Not too long ago, my parents gained access to a collection of letters written by my father’s father and his family during WWII. To help preserve the collection, and to share the letters with family and whoever else would like to read them, I created a blog and have been posting them all online. So far I've only posted the letters from 1941 (the year he was sent to basic training), but I'll continue to post the others -- and there's LOTS -- as I get the chance to scan them all in.

The earliest letter we have (which I recommend starting with since, when read in order, these letters read almost like a book) is somewhat heartbreaking because JD (that's my grandfather) is talking about how horrible boot camp is and hoping that he'll be able to get out of it. He mentions in the letter that a bunkmate of his has even threatened to cut off one of his hands (the bunkmate’s hand, not JD’s) when he goes home on temporary leave so that the army won't want him back.
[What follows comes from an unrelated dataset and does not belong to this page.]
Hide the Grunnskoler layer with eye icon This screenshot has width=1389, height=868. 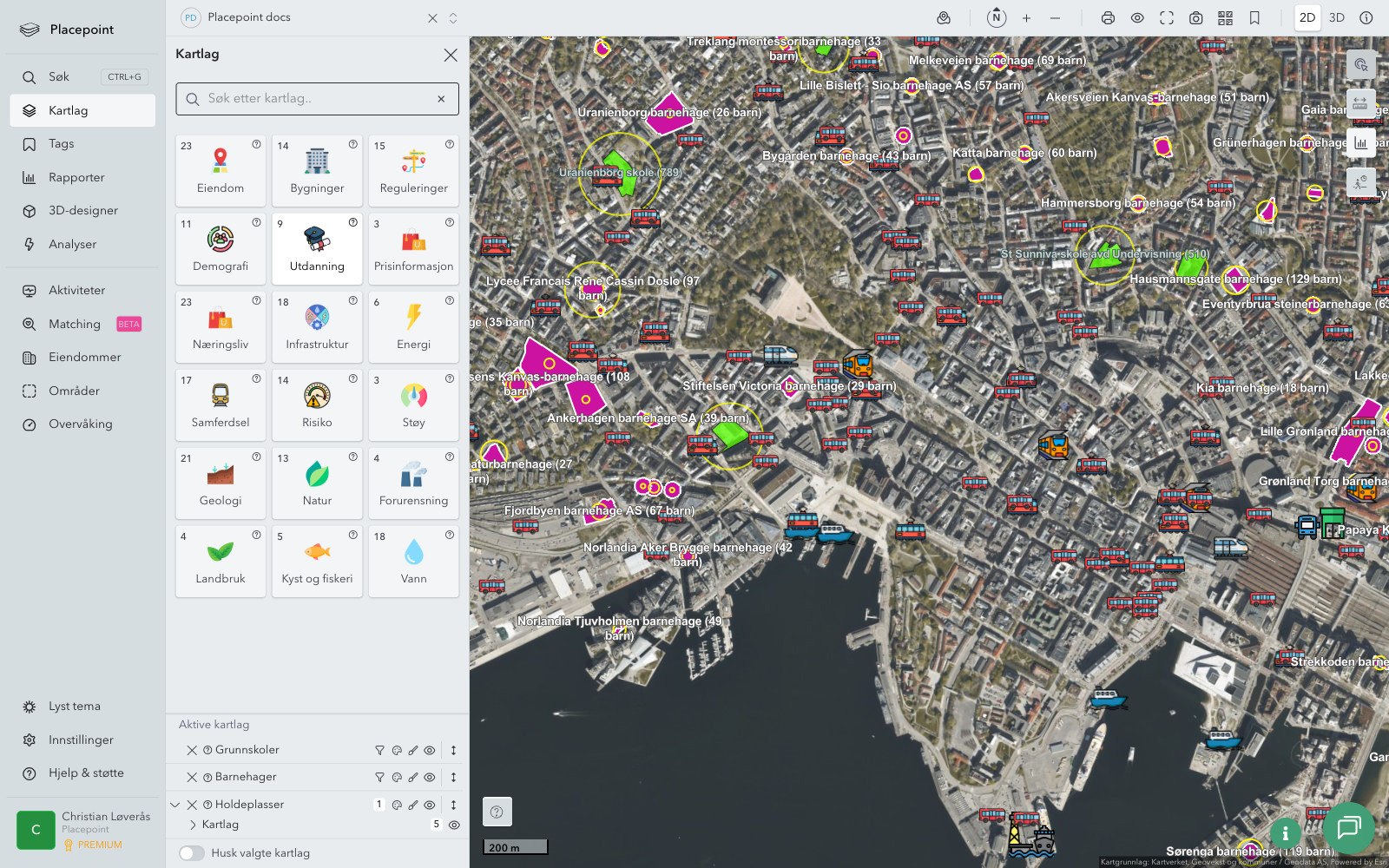(x=430, y=751)
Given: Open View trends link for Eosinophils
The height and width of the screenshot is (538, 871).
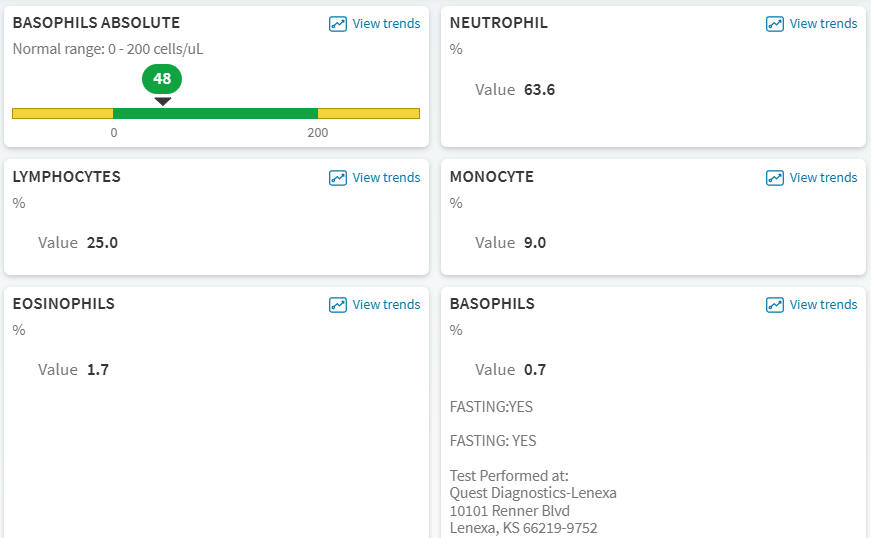Looking at the screenshot, I should coord(386,305).
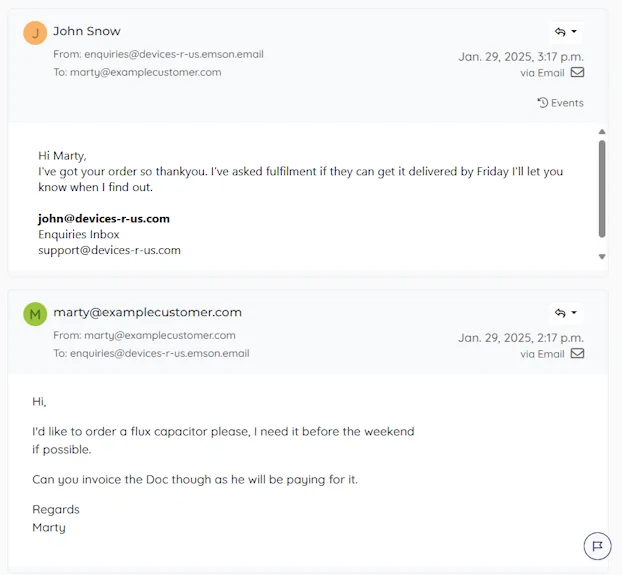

Not all of the letters are as "heavy" as the first one, but throughout that first year of letters, JD and his family continue to search for ways of getting him out of service.

My father initially wanted me to omit the letters that spoke of trying to get JD discharged, but for me, those letters make the people in them seem more real, tangible, and sympathetic because they show the reality of the situation they were in: a son and brother drafted into the military who, just like every other man drafted at that time in history, is justifiably and undeniably afraid of going to war. Admittedly it's not the most honorable or flattering side of the story to show, and I know this aspect is not one often talked about when it comes to the Greatest Generation, but I found it to be so relatable and almost like a window into these people’s lives.

Fortunately my dad and his brothers decided to allow these letters to remain on the blog so that others can see in them the same thing that I do. Because ultimately JD did end up serving his country, and he did so honorably and bravely.